Um mögliche Beweisschwierigkeiten zu umgehen, ist zunächst die Einforderung einer schriftlichen Einstellungszusage ratsam. Darin sollten die konkreten Vertragsparteien, der Einsatzbereich mit entsprechenden Arbeitsleistungen sowie der Beginn und die Art des Arbeitsverhältnisses bezeichnet werden. Nähere Angaben zu Vergütungen sind möglich, für das Zustandekommen eines Arbeitsvertrages jedoch nicht zwingend erforderlich.

Haftungsrisiken der Bachelor-Absolventen am Band

Es wird mit Sicherheit den ein oder die anderen geben, der oder die sich auf die Arbeit in der Montage und Produktion einlassen wird. Was bedeutet das für die Haftung, wenn  – jedenfalls für die Autoproduktion – nicht hinreichend qualifizierte Arbeitnehmende einen Schaden verursachen?

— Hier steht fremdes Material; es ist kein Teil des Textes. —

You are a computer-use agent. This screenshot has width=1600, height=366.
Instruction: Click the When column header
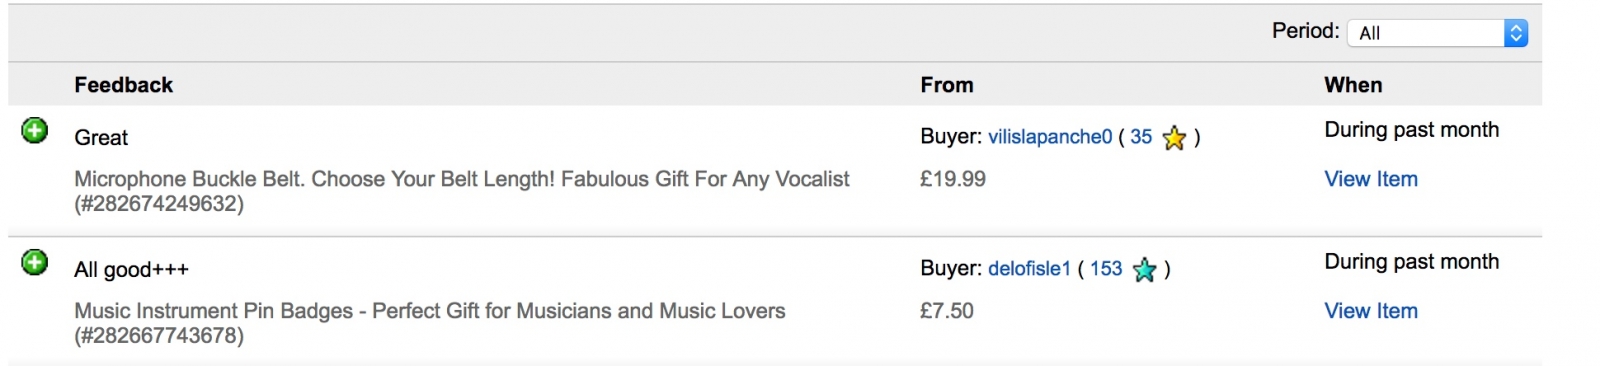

Innerhalb eines Arbeitsverhältnisses gilt in erster Linie das allgemeine zivilrechtliche Haftungssystem. Demnach ist jeder für sein Verhalten selbst verantwortlich und gegebenenfalls haftbar. So auch die Bachelor-Absolventinnen und -Absolventen am Band. Geht es nun speziell um einen durch den Arbeitnehmer verursachten Schaden des Unternehmens, so ist der Grundsatz der beschränkten Arbeitnehmerhaftung heranzuziehen. Die Notwendigkeit einer solchen rechtlichen Konstruktion wird in diesem Fall besonders deutlich:

Die Fahrzeugproduktion stellt ein komplexes Verfahren dar, bei der neben der Zusammenstellung eines wertvollen Endprodukts auch die Arbeit an modernen Maschinen üblich ist. Fehler sind menschlich und können gerade in diesem Bereich ein hohes Haftungsrisiko mit sich ziehen. Diese Risikofaktoren werden jedoch vor allem durch die Weisungs- und Organisationshoheit des Arbeitgebers beeinflusst, der auch wirtschaftlich von diesem Betriebsrisiko profitiert.

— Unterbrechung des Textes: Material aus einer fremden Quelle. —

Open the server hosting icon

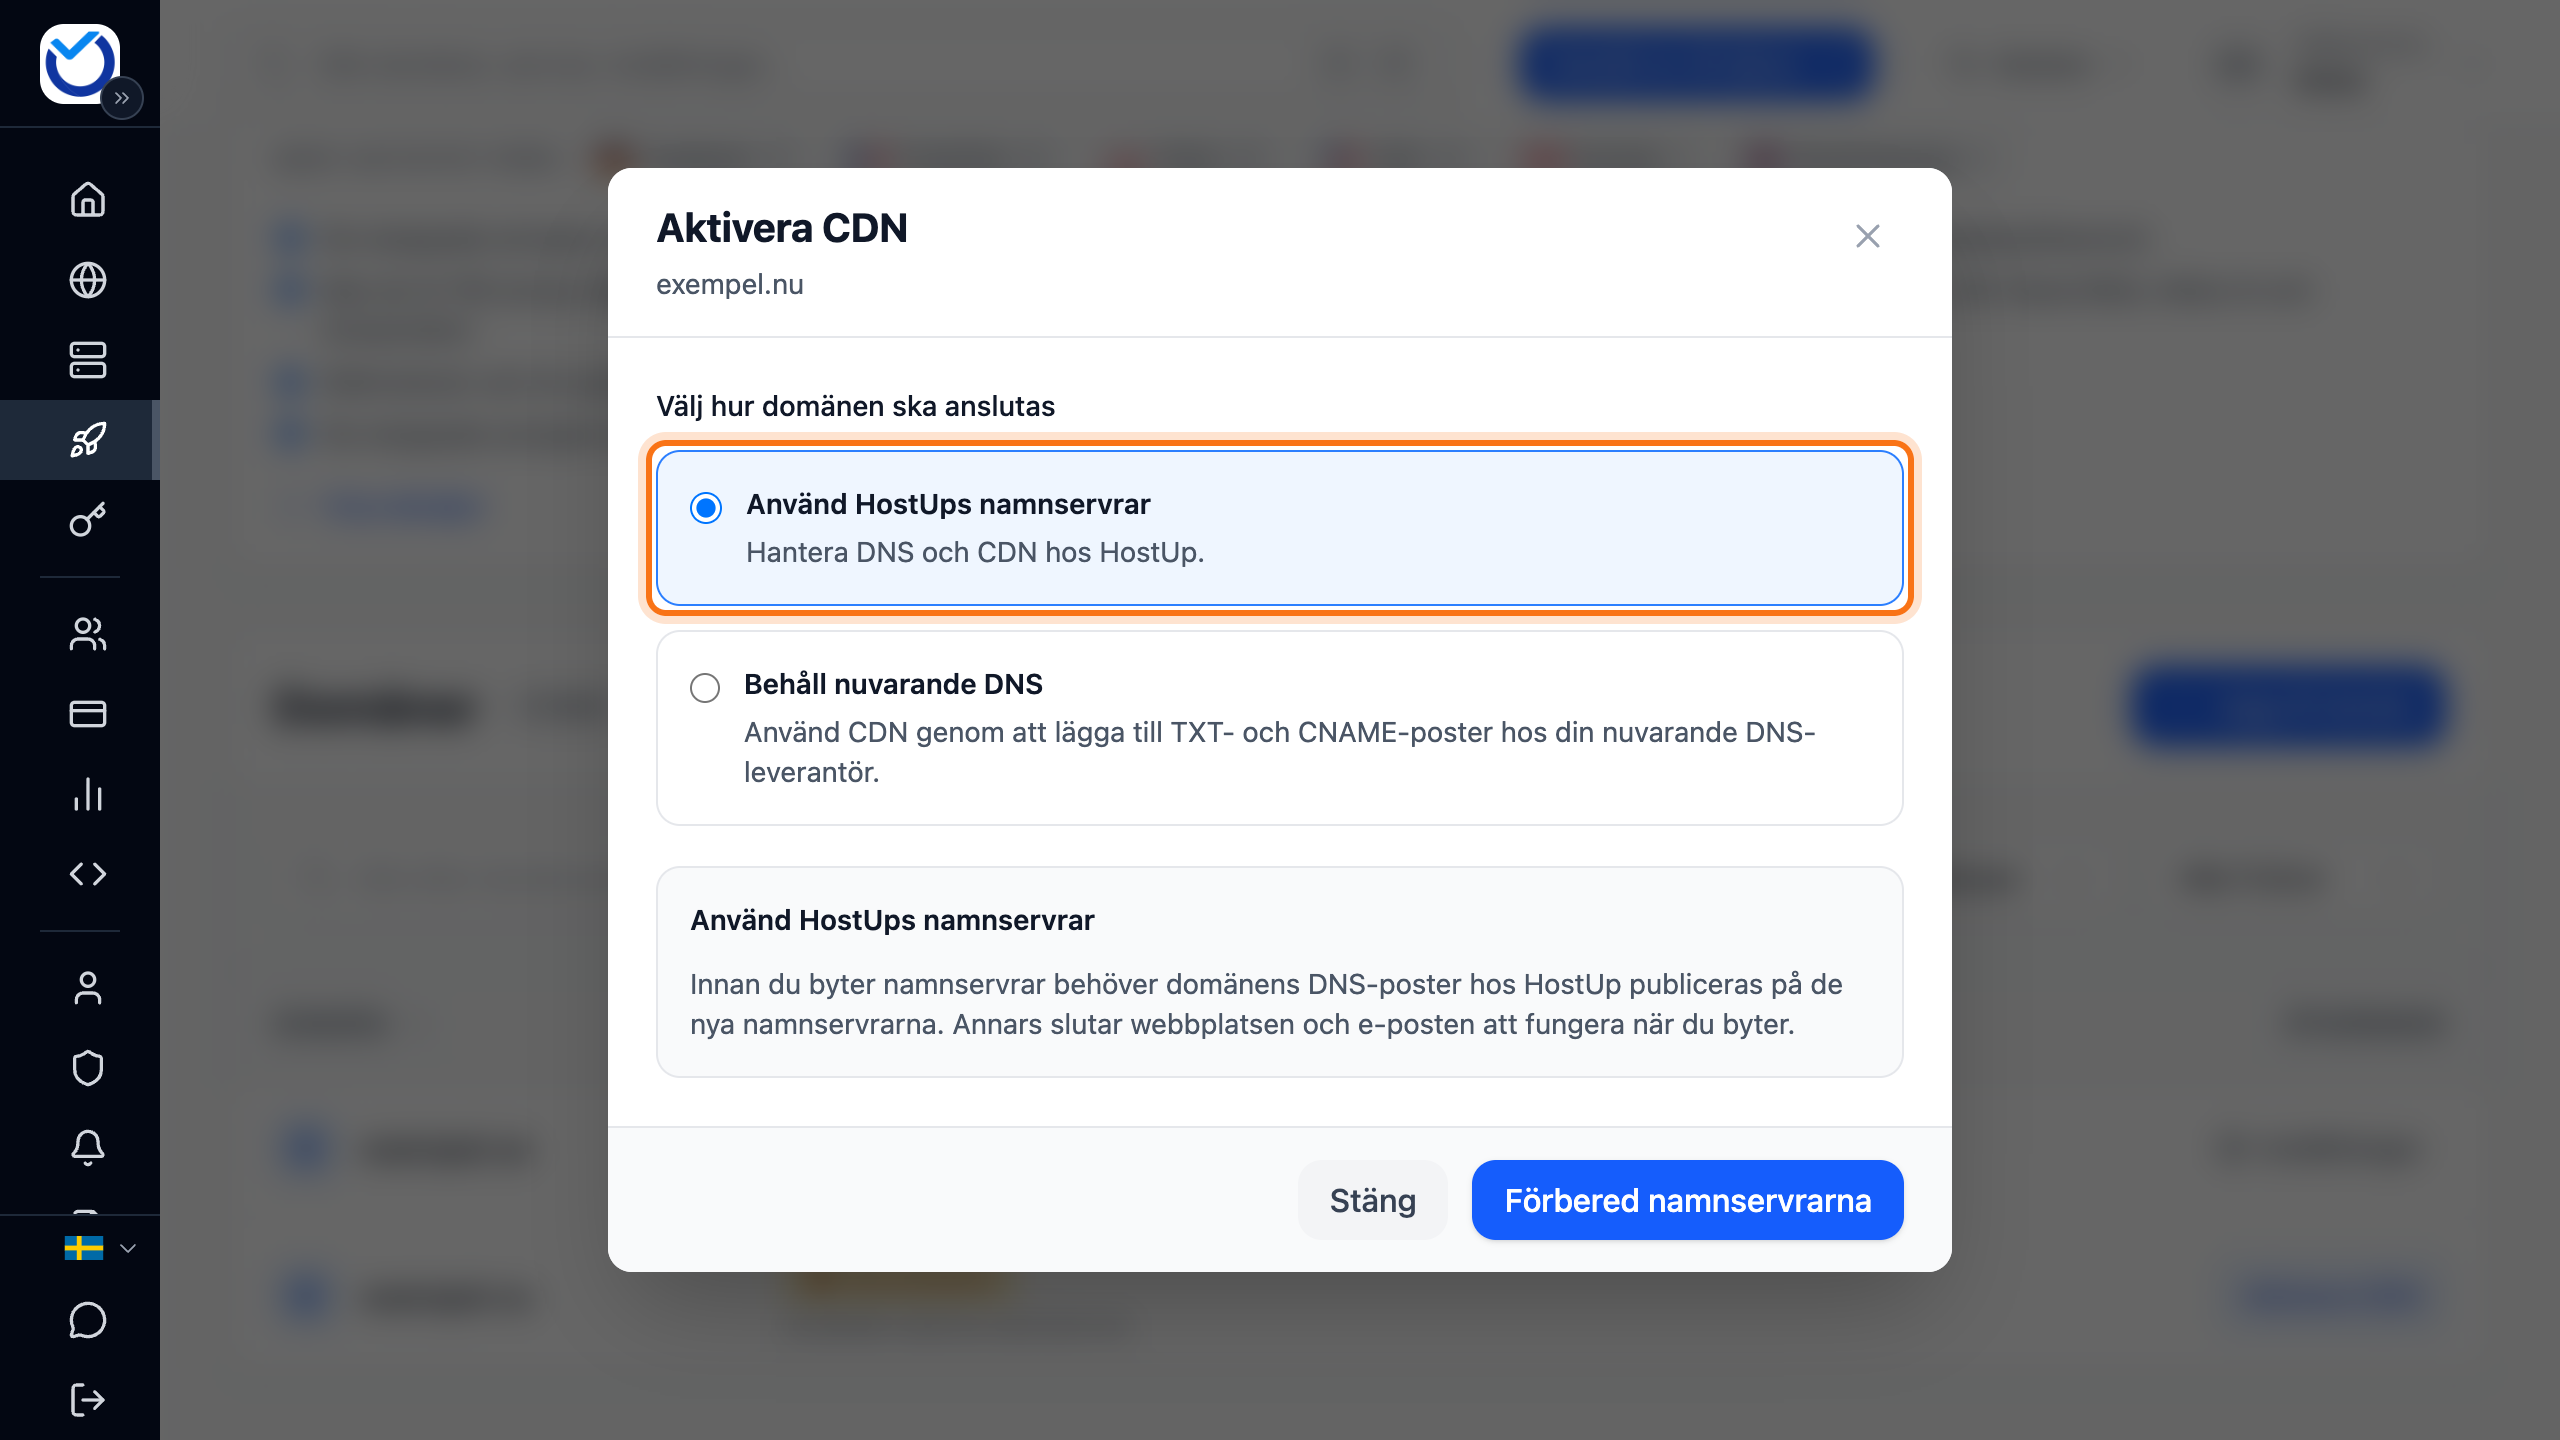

Aus diesen Gründen ist die Haftung des Arbeitnehmers ausnahmsweise nach dem Grad der Fahrlässigkeit zu bestimmen. Während die Haftung für leichte Fahrlässigkeit komplett ausgeschlossen ist, hat auch bei einfacher Fahrlässigkeit eine Aufteilung des Schadens, eine sogenannte Quotelung, zu erfolgen. Dabei sind wiederum die Umstände des Einzelfalls heranzuziehen, wie beispielsweise die Einsetzung fachfremder Mitarbeiter in der Montage.

Entscheidung dürfte künftige Bewerber abschrecken

Das Thema ist heikel und wird die VW-Unternehmensführung vermutlich noch eine Weile beschäftigen. Welche Konsequenzen der Betriebsrat und die Betroffenen nach dieser Personalentscheidung ziehen, bleibt abzuwarten. Jedenfalls stellt diese Sparmaßnahme keine positive Imagekampagne für künftig interessierte Bewerberinnen und Bewerber dar.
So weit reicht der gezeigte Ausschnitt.